Arrange all the lines of data below as a numbered list, skipping any blank lines and leaving the pictures out.

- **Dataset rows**
::::::::::

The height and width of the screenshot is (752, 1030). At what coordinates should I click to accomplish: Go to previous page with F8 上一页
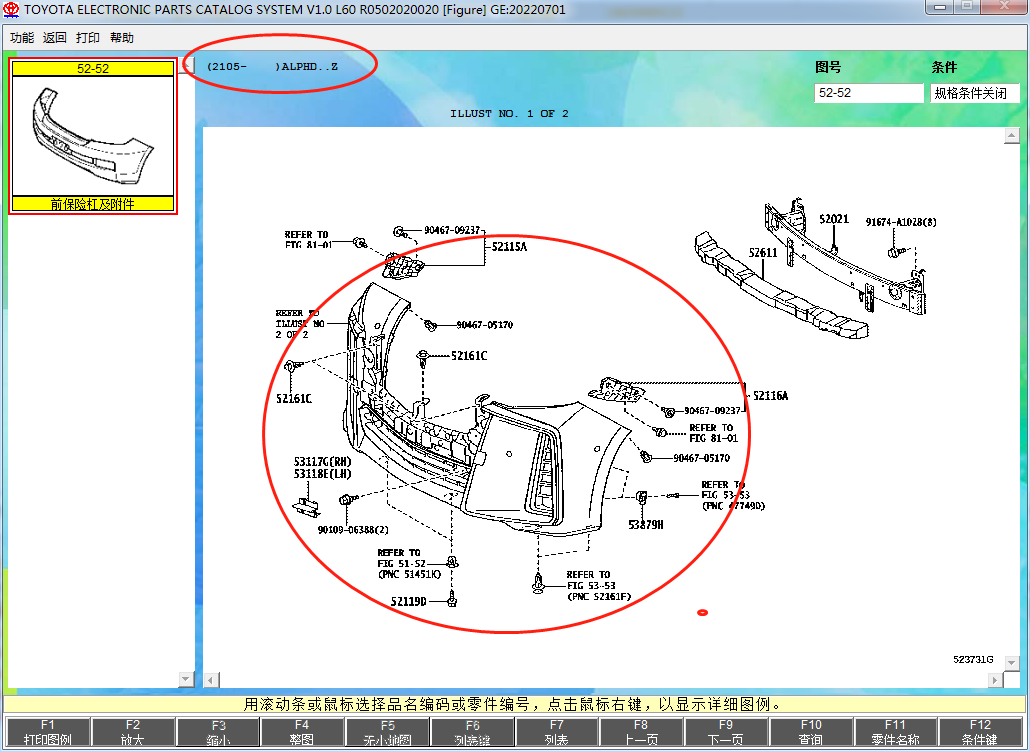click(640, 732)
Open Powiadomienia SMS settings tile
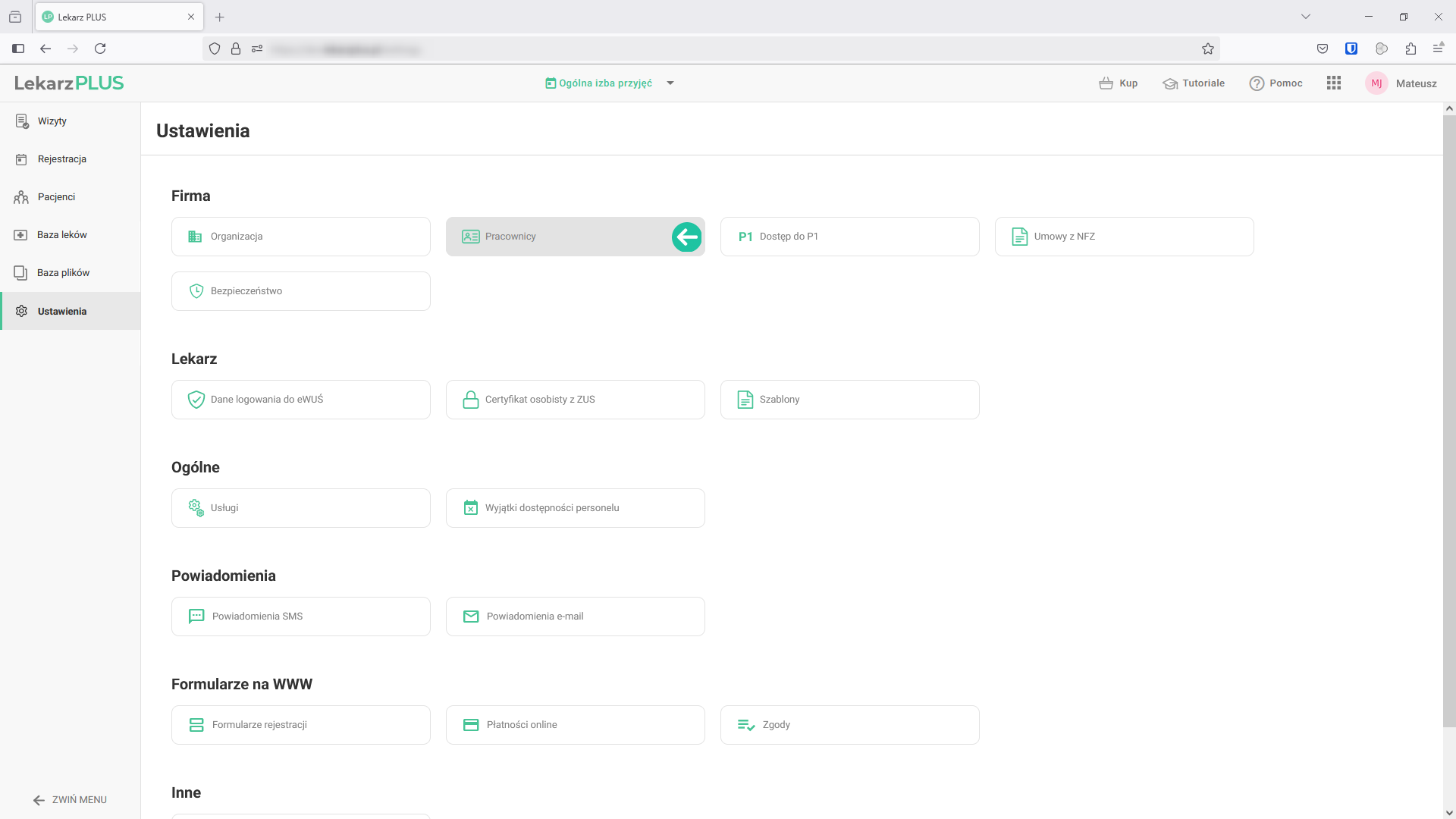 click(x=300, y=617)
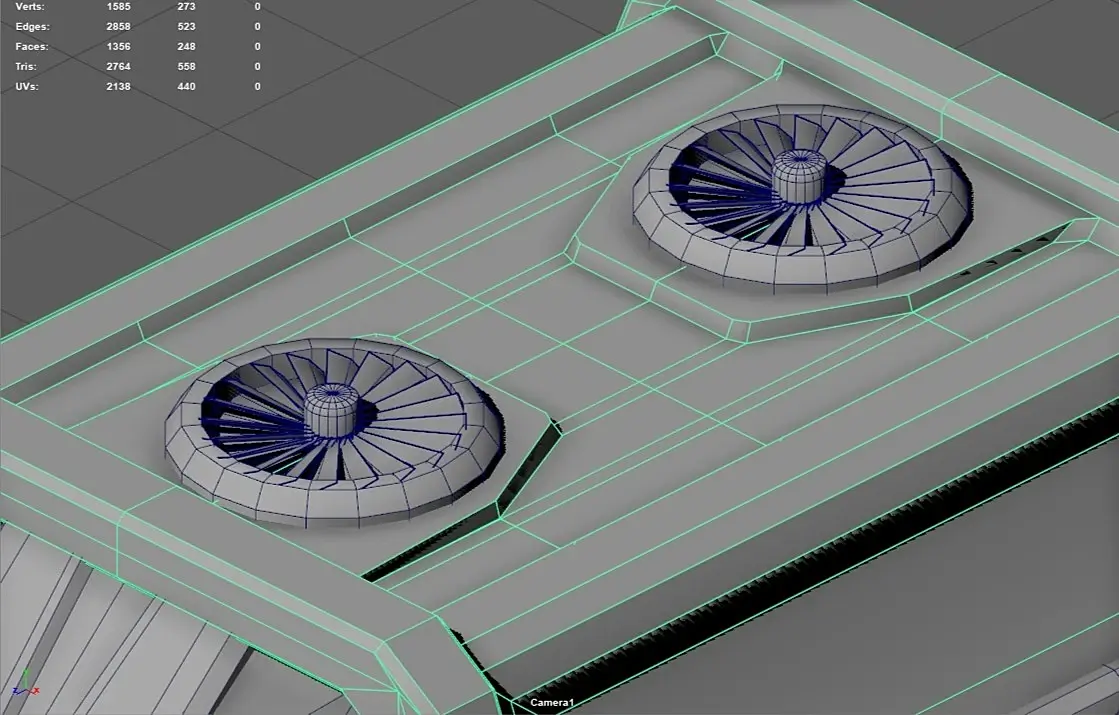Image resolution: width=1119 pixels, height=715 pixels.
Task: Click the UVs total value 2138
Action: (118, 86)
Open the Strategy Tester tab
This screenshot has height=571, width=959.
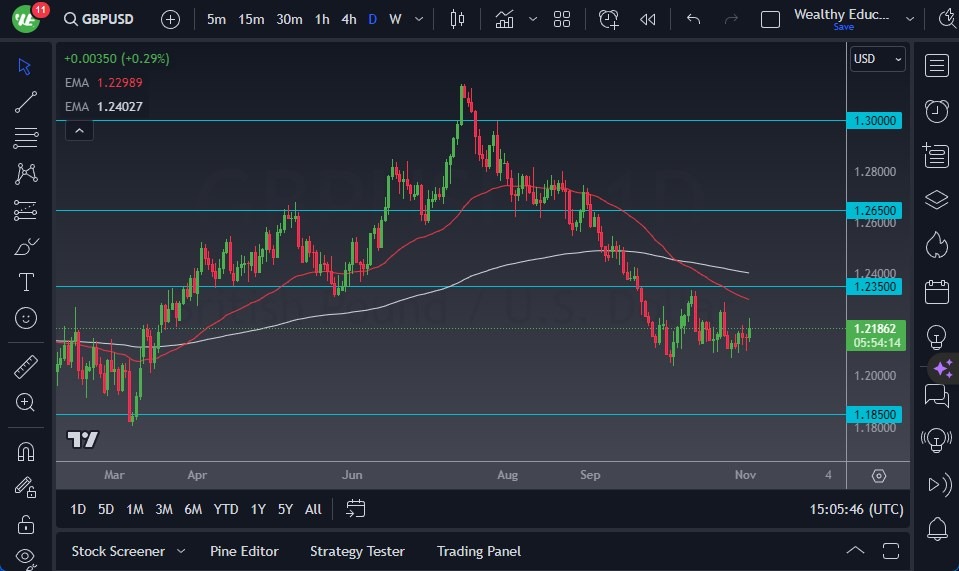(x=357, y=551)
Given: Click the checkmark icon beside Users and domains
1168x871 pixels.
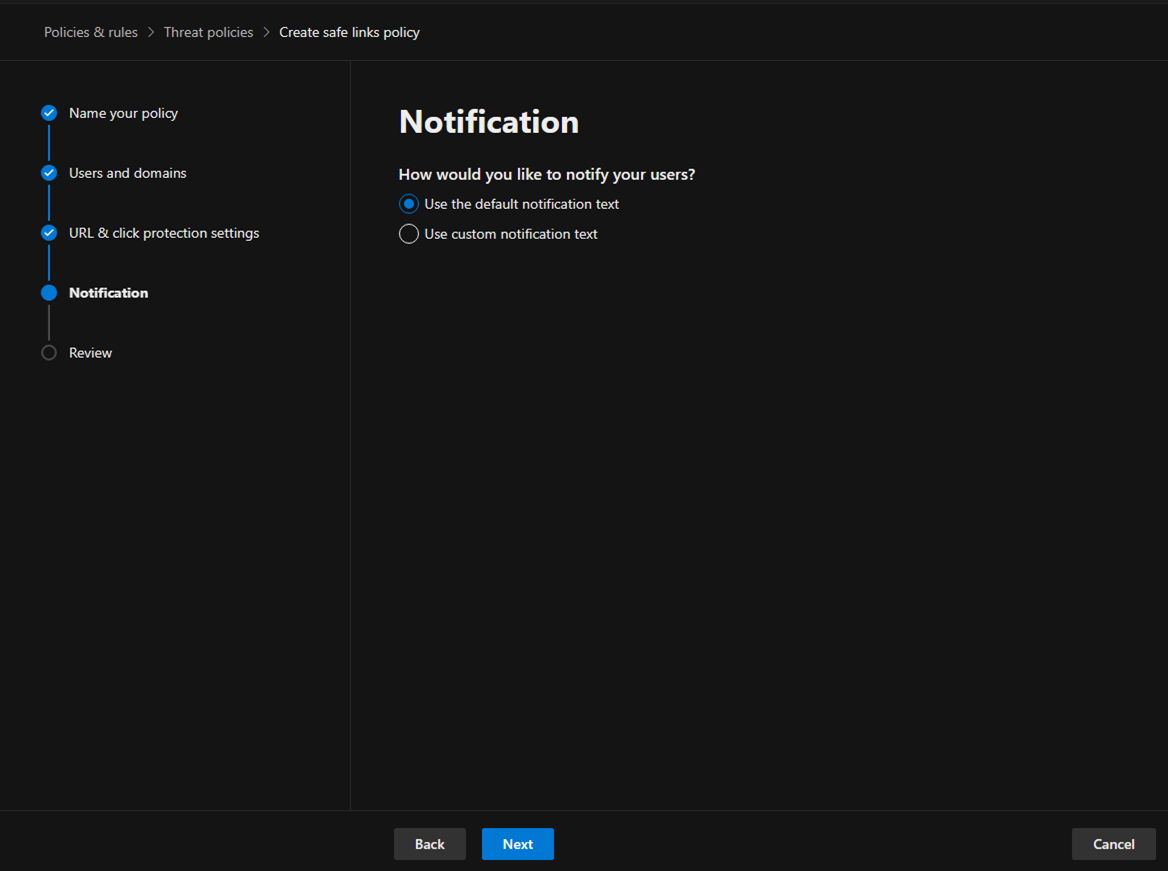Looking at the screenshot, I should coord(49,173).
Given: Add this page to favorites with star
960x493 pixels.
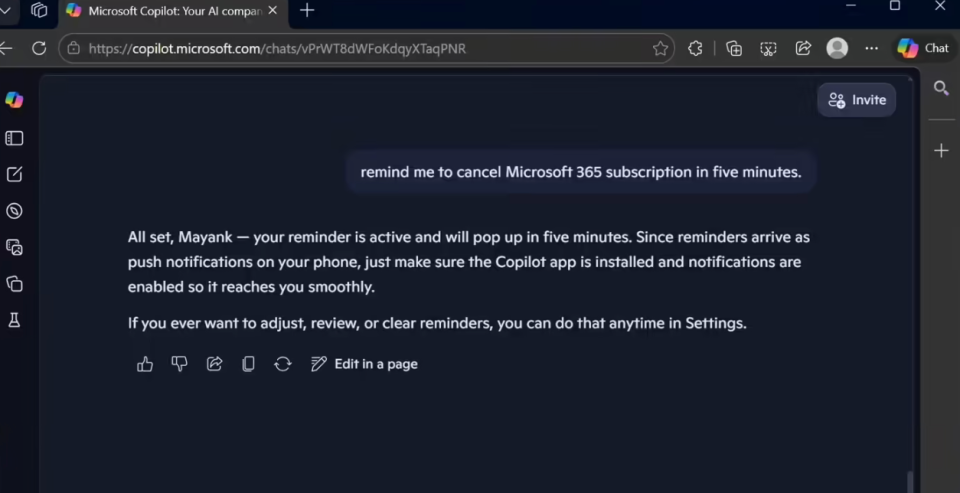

::::::::::

- **Solution to this task**
1. The height and width of the screenshot is (752, 1030). At what coordinates should I click to accomplish: Go to previous page with F8 上一页
2. click(640, 732)
3. Open Powiadomienia SMS settings tile
4.  click(x=300, y=617)
5. Image resolution: width=1119 pixels, height=715 pixels.
6. Task: Click the UVs total value 2138
7. Action: (118, 86)
8. Open the Strategy Tester tab
9. This screenshot has height=571, width=959.
10. (x=357, y=551)
11. Given: Click the checkmark icon beside Users and domains
12. 1168x871 pixels.
13. Looking at the screenshot, I should coord(49,173).
14. Given: Add this page to favorites with star
15. 960x493 pixels.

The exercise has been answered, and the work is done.